ArcelorMittal, Best Buy, General Electric,
Hewlett-Packard, Nokia, and Samsung have all begun
tapping into the “wisdom of crowds” to help them predict
public reaction to new products, the future price of a
commodity, or sales revenue in the next quarter. In the
past few years, the technique has really taken off, with
at least a dozen start-ups competing for business in the
field. Some offer software and services to help
companies tap the wisdom of their workers or the outside
world. Others create markets that allow anyone to go to
a Web site to bet or even to pose a question that can be
bet on.
Chris F. Masse, a financial consultant in Sophia
Antipolis, France, who specializes in prediction
markets, says that by 2010, “10 percent of Fortune 500
companies will have gone public about their use of
internal prediction markets, and probably another 10
percent will be testing some projects.”
Among the leaders in the emerging field are Consensus
Point, in Nashville, which counts GE and Best Buy among
its clients, and Inkling, a Chicago start-up that
designs internal markets.
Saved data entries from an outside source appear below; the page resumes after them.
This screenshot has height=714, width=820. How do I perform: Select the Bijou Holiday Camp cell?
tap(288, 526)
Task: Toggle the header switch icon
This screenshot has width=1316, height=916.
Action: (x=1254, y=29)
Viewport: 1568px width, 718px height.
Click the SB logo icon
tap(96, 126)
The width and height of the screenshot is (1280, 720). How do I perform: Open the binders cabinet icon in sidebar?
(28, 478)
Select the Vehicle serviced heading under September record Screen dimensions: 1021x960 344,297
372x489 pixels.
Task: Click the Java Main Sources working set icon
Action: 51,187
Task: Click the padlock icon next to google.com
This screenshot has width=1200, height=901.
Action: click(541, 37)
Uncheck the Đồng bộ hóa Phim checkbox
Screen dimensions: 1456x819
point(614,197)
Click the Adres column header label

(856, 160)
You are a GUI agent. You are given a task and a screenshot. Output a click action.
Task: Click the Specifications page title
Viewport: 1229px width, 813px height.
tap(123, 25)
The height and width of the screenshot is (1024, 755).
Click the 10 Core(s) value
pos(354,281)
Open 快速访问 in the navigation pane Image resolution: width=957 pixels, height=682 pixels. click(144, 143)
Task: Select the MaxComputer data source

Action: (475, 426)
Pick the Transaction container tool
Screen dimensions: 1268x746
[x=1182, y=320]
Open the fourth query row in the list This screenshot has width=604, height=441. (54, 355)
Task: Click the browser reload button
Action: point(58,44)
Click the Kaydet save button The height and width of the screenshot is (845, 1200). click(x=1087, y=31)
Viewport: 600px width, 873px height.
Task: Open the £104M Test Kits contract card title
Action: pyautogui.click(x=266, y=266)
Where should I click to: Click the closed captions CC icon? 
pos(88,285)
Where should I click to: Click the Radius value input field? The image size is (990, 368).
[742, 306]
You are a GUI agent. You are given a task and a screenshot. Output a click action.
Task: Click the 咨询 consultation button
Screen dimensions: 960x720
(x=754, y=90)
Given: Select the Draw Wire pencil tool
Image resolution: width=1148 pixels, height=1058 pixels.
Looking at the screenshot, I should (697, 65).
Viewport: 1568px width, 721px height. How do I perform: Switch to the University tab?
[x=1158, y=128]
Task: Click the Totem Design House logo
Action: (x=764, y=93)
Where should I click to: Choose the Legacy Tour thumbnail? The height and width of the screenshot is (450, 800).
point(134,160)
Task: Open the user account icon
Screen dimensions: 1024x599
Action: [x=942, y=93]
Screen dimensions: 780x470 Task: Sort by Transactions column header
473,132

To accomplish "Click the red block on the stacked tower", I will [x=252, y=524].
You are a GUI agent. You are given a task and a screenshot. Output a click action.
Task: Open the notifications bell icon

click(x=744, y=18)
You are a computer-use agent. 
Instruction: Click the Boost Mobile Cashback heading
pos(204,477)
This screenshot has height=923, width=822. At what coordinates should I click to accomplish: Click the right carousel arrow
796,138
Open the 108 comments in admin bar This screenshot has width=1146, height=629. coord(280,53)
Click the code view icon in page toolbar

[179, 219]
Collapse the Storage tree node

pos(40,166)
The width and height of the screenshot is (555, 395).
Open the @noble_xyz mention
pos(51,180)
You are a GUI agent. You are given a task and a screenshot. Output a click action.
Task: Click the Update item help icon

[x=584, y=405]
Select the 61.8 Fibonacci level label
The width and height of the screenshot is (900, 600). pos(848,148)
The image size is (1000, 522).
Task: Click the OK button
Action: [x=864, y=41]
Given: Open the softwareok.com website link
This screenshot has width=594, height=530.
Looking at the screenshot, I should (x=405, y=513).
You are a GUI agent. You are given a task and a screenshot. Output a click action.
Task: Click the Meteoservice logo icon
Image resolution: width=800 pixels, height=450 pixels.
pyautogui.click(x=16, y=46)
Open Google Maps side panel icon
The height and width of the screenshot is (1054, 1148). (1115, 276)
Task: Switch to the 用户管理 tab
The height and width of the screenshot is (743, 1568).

Computer-game manufacturer
Electronic Arts, in Redwood City, Calif., uses Inkling
to predict industry assessments of its products. There
is, inevitably, an open-source software for prediction
markets: the Zocalo project, which is run by software
engineer Chris Hibbert and affiliated with North
Carolina State University.
Meanwhile, the number of public markets is growing at
an astonishing rate. You can already predict the
popularity of Web sites, new movies, computer game
hardware, financial instruments, and the eventual
success of a book proposal or a musical artist’s first
CD. You can bet on the success of sports stars or entire
teams in an absurdly varied number of ways—including how
many goals a team will score in a season and the number
of fans who will attend its games. You can guess how
many inches of snow will fall in New York City’s Central
Park in December, when Osama bin Laden will be captured,
and the outcome of a 2008 Senate race. At Smarkets,
based in Austin, Texas, you can even buy shares
representing relative sales of Amazon products, guessing
if the retailer will sell more books, iPods, or
500-thread-count sheets next month.
Prediction markets have caught on so well in the
United States that they’ve even attracted the attention
of the state and federal regulators who oversee
lotteries, casino gambling, and racetrack wagering. So
in May of this year, a group of distinguished economists
including Nobel laureate Kenneth Arrow, of Stanford,
issued a statement asking that prediction markets be
exempt from gambling regulations. In the statement, the
group declared that “using these markets as forecasting
tools could substantially improve decision making in the
private and public sectors.”
Users bet on one outcome (the month of a product
launch, a political candidate, or a sports team) more
than another, which establishes a favorite and a long
shot, just as in a horse race. As explained by financial
journalist James Surowiecki, who wrote the 2004 book
The Wisdom of
Crowds, “under the right circumstances,
groups are remarkably intelligent, and are often smarter
than the smartest people in them.”
Prediction markets aren’t perfect. They failed
spectacularly to predict Howard Dean’s startling 2004
defeat in the Iowa caucuses and Michael Jackson’s
high-profile acquittal in 2005. In the 2007 National
Collegiate Athletic Association men’s basketball
tournament, they trailed 30 different expert sports
analysts. But all in all, they consistently do better
than other methods of predicting events. In May, Intel
published the results of a comprehensive 18-month study
of prediction markets. It found that they were as least
as accurate as official forecasts by Intel management,
and often better by as much as 20 percent.